County of Waseca v. Sheehan

42 Minn. 57 | Minn. | 1889

Dickinson, J.1

This action is prosecuted against the county treasurer of Waseca county and the sureties upon his official bond, to recover for an alleged conversion by him of money received by him as such treasurer. The defendants having answered the complaint, the plaintiff demurred to certain parts of the answer. This is an appeal from an order sustaining the plaintiff’s demurrer. On the part of the defendants it is claimed that the plaintiff had no legal -capacity to maintain this action on the treasurer’s bond, for the reason that no leave therefor had been obtained from the district court. The defendants rely upon the provision in Gen. St. 1878, c. 78, § 3, that such leave must be obtained before an action can be brought upon an official bond by a plaintiff other than the state or body politic named therein. That section is not applicable as a restriction upon the right of the county to sue upon the treasurer’s bond, for, by Gen. St. 1878, c. 8, § 158, it is made the duty of the county auditor, upon default of a treasurer as therein specified, upon receiving instructions from the county commissioners, *58to cause an action to be commenced against the treasurer and his sureties. That section does not contemplate an application to the court for leave to commence the action.

The further defence to which the demurrer was interposed was, in brief, that the plaintiff knowingly and negligently allowed and permitted the funds to be diverted and misappropriated, and to be used for private, and not for county, purposes. Even if the effect be given to the answer which the defendants claim for it, — that is, that the board of county commissioners were privy to and participated in the conversion pf the public funds by the treasurer, — that would not constitute a defence. The official bond of the county treasurer is intended to secure the public from loss by reason of the official delinquency of that officer. For that purpose a bond is required. For that purpose it is to be deemed to have been given. The obligation of the sureties of the treasurer is such as is declared in the condition of the bond. It is not contingent upon the integrity of other public officers, nor upon the faithful performance by them of their official duties. The sureties upon such a bond enjoy whatever protection there may be in the law imposing supervisory duties upon other public officers ; but there is no undertaking or guaranty on the part of the county or of the state in favor of such sureties, either express or implied, that the requirements of the law shall be complied with, — that public officers shall perform their prescribed duties; nor that they shall not be guilty of criminal misfeasance.

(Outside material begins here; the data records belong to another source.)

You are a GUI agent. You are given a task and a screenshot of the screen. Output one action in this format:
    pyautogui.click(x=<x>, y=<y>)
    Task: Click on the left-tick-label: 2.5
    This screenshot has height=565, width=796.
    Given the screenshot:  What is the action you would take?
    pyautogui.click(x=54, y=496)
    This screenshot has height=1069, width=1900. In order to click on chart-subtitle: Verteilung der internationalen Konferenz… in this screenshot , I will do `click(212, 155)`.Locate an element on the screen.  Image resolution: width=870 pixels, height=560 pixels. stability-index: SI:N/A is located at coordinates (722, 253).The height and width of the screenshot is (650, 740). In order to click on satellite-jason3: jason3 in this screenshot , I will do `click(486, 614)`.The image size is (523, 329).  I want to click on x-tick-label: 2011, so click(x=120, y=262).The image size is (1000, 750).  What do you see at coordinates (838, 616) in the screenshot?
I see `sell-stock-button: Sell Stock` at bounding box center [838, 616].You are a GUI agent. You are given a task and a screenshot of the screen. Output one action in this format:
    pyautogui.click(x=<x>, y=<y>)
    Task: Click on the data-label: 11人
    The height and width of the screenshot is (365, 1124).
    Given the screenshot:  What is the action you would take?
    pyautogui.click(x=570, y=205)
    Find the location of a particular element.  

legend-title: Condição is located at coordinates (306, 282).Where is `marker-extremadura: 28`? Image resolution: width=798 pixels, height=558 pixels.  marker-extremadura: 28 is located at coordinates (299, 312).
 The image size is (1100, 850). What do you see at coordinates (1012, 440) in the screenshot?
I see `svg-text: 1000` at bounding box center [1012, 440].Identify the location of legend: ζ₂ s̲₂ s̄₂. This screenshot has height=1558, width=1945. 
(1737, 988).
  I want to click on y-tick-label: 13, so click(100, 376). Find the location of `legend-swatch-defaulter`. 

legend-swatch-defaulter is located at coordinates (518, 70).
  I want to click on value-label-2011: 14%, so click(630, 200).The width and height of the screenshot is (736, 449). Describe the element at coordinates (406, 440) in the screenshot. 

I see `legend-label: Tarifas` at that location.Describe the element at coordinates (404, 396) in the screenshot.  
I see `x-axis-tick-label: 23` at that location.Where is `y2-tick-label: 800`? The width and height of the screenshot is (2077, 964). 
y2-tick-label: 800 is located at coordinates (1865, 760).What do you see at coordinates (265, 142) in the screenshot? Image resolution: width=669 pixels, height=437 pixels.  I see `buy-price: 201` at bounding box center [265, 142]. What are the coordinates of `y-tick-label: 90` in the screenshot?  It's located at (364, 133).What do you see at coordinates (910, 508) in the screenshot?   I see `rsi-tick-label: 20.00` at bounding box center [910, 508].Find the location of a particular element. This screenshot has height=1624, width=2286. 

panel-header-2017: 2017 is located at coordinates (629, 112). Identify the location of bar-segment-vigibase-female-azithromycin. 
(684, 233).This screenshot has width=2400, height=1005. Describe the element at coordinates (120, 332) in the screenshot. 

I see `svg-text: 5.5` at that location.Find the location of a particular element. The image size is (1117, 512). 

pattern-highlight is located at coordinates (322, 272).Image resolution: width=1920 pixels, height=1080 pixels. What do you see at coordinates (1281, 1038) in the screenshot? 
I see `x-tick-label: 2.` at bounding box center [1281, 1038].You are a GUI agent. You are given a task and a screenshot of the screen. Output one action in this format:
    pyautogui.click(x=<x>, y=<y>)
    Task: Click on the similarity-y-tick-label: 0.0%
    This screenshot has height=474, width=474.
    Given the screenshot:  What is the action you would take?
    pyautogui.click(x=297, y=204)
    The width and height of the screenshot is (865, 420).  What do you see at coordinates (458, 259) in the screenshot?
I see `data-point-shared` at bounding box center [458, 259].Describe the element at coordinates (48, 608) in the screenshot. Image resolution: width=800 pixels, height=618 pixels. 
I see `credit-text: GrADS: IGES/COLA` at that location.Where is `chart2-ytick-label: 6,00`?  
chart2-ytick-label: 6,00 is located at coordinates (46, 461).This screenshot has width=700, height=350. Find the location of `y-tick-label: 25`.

There is no such condition affecting the contract expressed in the bond. Hart v. United States, 95 U. S. 316; Board of Supervisors v. Otis, 62 N. Y. 88. The distinction suggested by the appellants cannot be maintained, — that, although the mere negligence of the board of county commissioners in the discharge of their supervisory duties may not affect the liability of these sureties, yet actual criminal malfeasance on their part, facilitating or encouraging embezzlement or conversion by the treasurer, has that effect. The county is not responsible to these sureties either for neglect or misfeasance on the part of its public officers. While this action is prosecuted in the name of the board of county commissioners, as all actions in behalf of a county must be, the action is not for the benefit of those officers, and the right of the county *59to enforce the contract of indemnity made for its benefit is not affected by the alleged neglect or wrongful conduct of those officers.

Order affirmed.

Collins, J., did not sit in this case.